KUTIPAN TERPILIH –
Rabu, 24 Mei 2017

Cara Pengolahan Pembangunan dalam Pertambangan Energi

1.Eksplorasi
Kegiatan eksplorasi tidak termasuk kedalam kajian studi AMDAL karena merupakan rangkaian kegiatan survey dan studi pendahuluan yang dilakukan sebelum berbagai kajian kelayakan dilakukan. Yang termasuk sebagai kegiatan ini adalah pengamatan melalui udara, survey geofisika, studi sedimen di aliran sungai dan studi geokimia yang lain, pembangunan jalan akses, pembukaan lahan untuk lokasi test pengeboran, pembuatan landasan pengeboran dan pembangunan anjungan pengeboran.
1. Ekstraksi dan Pembuangan Limbah Batuan
Diperkirakan lebih dari 2/3 kegiatan ekstaksi bahan mineral didunia dilakukan dengan pertambangan terbuka. Teknik tambang terbuka biasanya dilakukan dengan open-pit mining, strip mining, dan quarrying, tergantung pada bentuk geometris tambang dan bahan yang digali.
Ekstrasi bahan mineral dengan tambang terbuka sering menyebabkan terpotongnya puncak gunung dan menimbulkan lubang yang besar. Salah satu teknik tambang terbuka adalah metode strip mining (tambang bidang). Dengan menggunakan alat pengeruk, penggalian dilakukan pada suatu bidang galian yang sempit untuk mengambil mineral. Setelah mineral diambil, dibuat bidang galian baru di dekat lokasi galian yang lama. Batuan limbah yang dihasilkan digunakan untuk menutup lubang yang dihasilkan oleh galian sebelumnya. Teknik tambang seperti ini biasanya digunakan untuk menggali deposit batubara yang tipis dan datar yang terletak didekat permukaan tanah.
Teknik pertambangan quarrying bertujuan untuk mengambil batuan ornamen, bahan bangunan seperti pasir, kerikil, batu untuk urugan jalan, semen, beton dan batuan urugan jalan makadam. Untuk pengambilan batuan ornamen diperlukan teknik khusus agar blok-blok batuan ornamen yang diambil mempunyai ukuran, bentuk dan kualitas tertentu. Sedangkan untuk pengambilan bahan bangunan tidak memerlukan teknik yang khusus. Teknik yang digunakan serupa dengan teknik tambang terbuka.

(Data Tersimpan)
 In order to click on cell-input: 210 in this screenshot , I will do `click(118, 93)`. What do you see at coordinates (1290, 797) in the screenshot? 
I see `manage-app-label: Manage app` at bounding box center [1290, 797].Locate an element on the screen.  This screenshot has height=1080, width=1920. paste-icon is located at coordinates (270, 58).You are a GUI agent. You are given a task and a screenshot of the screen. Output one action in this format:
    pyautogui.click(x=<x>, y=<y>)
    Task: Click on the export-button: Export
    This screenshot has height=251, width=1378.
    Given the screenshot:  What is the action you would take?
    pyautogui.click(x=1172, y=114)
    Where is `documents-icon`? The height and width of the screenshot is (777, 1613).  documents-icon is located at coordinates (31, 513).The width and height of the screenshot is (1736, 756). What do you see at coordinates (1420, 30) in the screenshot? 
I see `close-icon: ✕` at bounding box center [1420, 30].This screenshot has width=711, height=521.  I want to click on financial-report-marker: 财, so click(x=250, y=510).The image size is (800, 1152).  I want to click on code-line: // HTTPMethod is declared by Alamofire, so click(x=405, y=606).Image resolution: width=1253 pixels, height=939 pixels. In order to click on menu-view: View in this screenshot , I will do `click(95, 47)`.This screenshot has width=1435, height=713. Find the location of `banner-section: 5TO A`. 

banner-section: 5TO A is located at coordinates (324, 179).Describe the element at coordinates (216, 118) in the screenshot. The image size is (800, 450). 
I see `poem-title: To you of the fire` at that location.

PERINTAH TUGAS –
Tolong jawab pertanyaan berikut berdasarkan kutipan tentang pertambangan di atas.
1. Berapa perkiraan bagian kegiatan ekstraksi bahan mineral di dunia yang dilakukan dengan pertambangan terbuka?
2. Untuk apa batuan limbah pada metode strip mining digunakan?
3. Mengapa kegiatan eksplorasi tidak termasuk ke dalam kajian studi AMDAL?

BAGIAN JAWABAN –
1. Lebih dari 2/3.
2. Untuk menutup lubang yang dihasilkan oleh galian sebelumnya.
3. Karena eksplorasi merupakan rangkaian kegiatan survei dan studi pendahuluan yang dilakukan sebelum berbagai kajian kelayakan dilakukan.